The following extract from the Leeds Mercury describes Sandbeck and it's residents,in 1900.

 

First through a copse you go, leaving to rightwards the fine white carriage drive sweeping upwards with most elegant curves to the noble Hall in the distance.

Though the front of Sandbeck is so very much easier to get at than Duncombe House, the Earl of Feversham's seat, ordinary tourists and sightseers rarely succeed in finding their way thither, chiefly owing to the superior attractions of Roche Abbey.

Perhaps no great house in Yorkshire is more out of the way than the Earl of Scarbrough's seat, and nothing can be seen of it at all until several sylvan labyrinths and luxuriant groves in the 350 acred park have been threaded.

Viscount Lumley was a celebrated officer who had chief command at the Battle of Sedgemoor in 1685, wherein the unfortunate Duke of Monmouth was defeated. As Richard, first Earl of Scarbrough, he rose to a higher grade in the social scale on April 15th, 1690. Dying in 1721, he was succeeded by his eldest son, Richard, the second Earl, K.G., of Tickhill Castle.

The Sandbeck Estate, a valuable appendage to Roche Abbey, appears next to have fallen to the portion of a Lumley, who had been Envoy to Portugal. It was Richard, the fourth Earl, and Deputy Earl Marshall of England, who built the house, with the picturesque chapel alongside it, not many years before his death in 1782, the architect being James Paine. It forms a notable example of Grecian architecture of the Domestic order. The withdrawing-room is noted for its statuary marble "on grounds of verd-antique" a wonderful variety of parge figures supporting the cornices of its coved ceiling. Here used to hang a portrait of the fourth Earl's brother-in-law, the incorruptible and never-to-be-forgotten Yorkshire patriot, Sir George Savile, represented in a very comfortable position with a map of the Calder spread out before him; and my readers will do well to remember that it was by Sir George's exertions in and out of Parliament that the River Calder was made navigable. At the principal front there is a lawn of four acres, from which a double flight of steps give access to a magnificent saloon 60ft. in length and 22ft. in width, most prodigal in its decorations. At the east side there is a terrace 300ft. long, commanding a woodland vista to which the soaring spire of Laughton-en-le-Morthen in the western distance forms a terminus.

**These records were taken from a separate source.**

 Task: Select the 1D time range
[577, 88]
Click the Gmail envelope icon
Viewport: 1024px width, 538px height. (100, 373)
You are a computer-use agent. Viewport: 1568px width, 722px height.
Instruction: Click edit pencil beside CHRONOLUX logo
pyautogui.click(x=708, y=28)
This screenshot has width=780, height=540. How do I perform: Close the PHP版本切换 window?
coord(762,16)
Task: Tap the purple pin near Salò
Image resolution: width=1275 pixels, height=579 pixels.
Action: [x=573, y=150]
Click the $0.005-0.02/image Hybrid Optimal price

A herd of Fallow Deer rove at their own sweet will through the noble oaks, elms, and chestnuts, crouching at times on the shadowy lawn, drinking in the beautiful lake, or watching mimic warfare between couples of antlered bucks. Swans spend their valuable time in, as Miller with unconscious comicality putteth it, "proudly sailing along" - to nowhere in particular, and Ringdoves coo throughout the summer's day in the various plantations, helping to complete the picture of what a nobleman's park should be.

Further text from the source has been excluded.